The matter arose in 2010, when a former Unity Christian School employee filed with the IDES for unemployment benefits.

At that time, the state agency determined that the school, which has 170 students enrolled in kindergarten through 12th grade, should be required to make payments for unemployment insurance for its employees.

It further determined that the school should make payments for the years dating back from 2007 to 2011, as well.

Unity filed for administrative review, arguing it was exempt as a religious school under the Unemployment Insurance Act.

The review was conducted in 2011, and a hearing officer from the IDES found that, despite the religious nature of the school, its curriculum and instruction, the school “was operated primarily for secular educational purposes, not religious purposes.”

The matter was appealed to the director of IDES, whose office affirmed the hearing officer’s decision, and “noted that Unity was separately incorporated and autonomous” from any particular church, group of churches or Christian denomination.

The school then sued the IDES and its director in Whiteside County Circuit Court, claiming, as before, the department had erred, and it was exempt from making the payments. It also claimed the state agency had violated the Religious Freedom Act.

The trial judge stayed proceedings on the Religious Freedom Act question, but overturned the IDES’ decision “in light of Unity’s compelling arguments.”

On the agency's appeal, however, the Third District Appellate Court determined that the trial judge, not the department, had erred in the matter.

The appeals panel noted that, to qualify for an exemption, the school needed to meet three requirements: that it not be a college; that it be operated primarily for religious purposes; and that it be operated or “principally supported” by a church or group of churches.

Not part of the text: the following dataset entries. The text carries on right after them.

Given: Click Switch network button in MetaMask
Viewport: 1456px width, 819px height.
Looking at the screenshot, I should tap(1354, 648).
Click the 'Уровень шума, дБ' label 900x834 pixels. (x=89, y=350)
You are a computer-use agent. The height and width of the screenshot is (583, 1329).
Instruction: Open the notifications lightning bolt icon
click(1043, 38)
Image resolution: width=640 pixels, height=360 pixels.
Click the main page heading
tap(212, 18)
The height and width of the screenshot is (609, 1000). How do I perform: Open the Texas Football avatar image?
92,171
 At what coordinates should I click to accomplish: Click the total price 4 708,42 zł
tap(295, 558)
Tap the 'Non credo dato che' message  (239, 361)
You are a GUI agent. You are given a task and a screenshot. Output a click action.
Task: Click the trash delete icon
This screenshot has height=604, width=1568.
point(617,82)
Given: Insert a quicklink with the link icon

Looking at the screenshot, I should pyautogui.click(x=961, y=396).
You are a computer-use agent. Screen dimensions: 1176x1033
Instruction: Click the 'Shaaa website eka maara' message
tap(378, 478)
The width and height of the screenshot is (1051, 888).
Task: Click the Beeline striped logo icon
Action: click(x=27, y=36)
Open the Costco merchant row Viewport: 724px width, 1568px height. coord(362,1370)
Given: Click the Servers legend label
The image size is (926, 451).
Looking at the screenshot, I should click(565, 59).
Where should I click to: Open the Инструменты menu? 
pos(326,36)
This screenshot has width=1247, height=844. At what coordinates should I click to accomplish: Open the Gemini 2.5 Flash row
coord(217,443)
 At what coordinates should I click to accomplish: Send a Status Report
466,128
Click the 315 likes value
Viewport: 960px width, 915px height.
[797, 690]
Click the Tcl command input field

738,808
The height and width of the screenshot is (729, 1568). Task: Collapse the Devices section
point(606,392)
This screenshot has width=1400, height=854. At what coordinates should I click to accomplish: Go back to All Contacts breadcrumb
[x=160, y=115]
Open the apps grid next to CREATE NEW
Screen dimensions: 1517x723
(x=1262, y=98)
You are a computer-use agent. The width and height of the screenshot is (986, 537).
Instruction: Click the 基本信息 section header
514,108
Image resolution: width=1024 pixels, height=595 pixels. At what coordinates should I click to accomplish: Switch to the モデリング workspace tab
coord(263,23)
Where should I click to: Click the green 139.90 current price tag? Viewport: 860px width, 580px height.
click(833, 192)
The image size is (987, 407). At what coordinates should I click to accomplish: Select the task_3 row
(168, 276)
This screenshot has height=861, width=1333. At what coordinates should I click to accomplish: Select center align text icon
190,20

The justices unanimously found that, while the school had been founded by a church, and received support from certain churches, it operated under an autonomous board and supported itself largely through tuition and fees charged to parents of students enrolled at the school.

On those grounds, the justices overturned the lower court ruling and upheld the state agency's determination that the school was not exempt from paying unemployment insurance.

The justices, however, split on the question of whether the school was “operated primarily for religious purposes.”

Justices Schmidt and Carter said, given the school’s incorporation of the Christian faith into virtually every class, and the school’s charter, “we cannot fathom a different primary purpose other than religion in Unity’s case.”

The two justices noted that the department found that “the majority of class time was spent on … secular topics such as mathematics, grammar or science,” and therefore, Unity “could not possibly prove that it was operated primarily for a religious purpose.”

The justices, however, said they believed that “argument defies reality,” as the “primary purpose of the school is to teach those secular subjects in a faith-based environment.”

They said the department’s determination could be so narrow as to limit the exemption only to certain “pre-seminary and novitiate” schools.

“Under this construct, no separately organized parochial school would be subject to exemption,” they said. “If the parents of Unity’s students wanted them to attend a school that did not incorporate the principles of their Christian faith, they would simply sent them to public schools.”

Justice Lytton, however, disagreed with the majority’s reasoning on that question, calling their treatment of the question “unnecessary and gratuitous.”

He said he believed the school had still more to prove regarding the primarily religious nature of its existence and instruction.

Lytton argued that, while the standard for exemption should not be “unobtainable,” that “the majority has gone to the opposite extreme – finding that a school is operated primarily for religious purposes when it includes any amount of religious instruction.”

He said such a school needs to show that it is “preeminently and fundamentally religious” – a feat not accomplished by the evidence presented by the Unity school.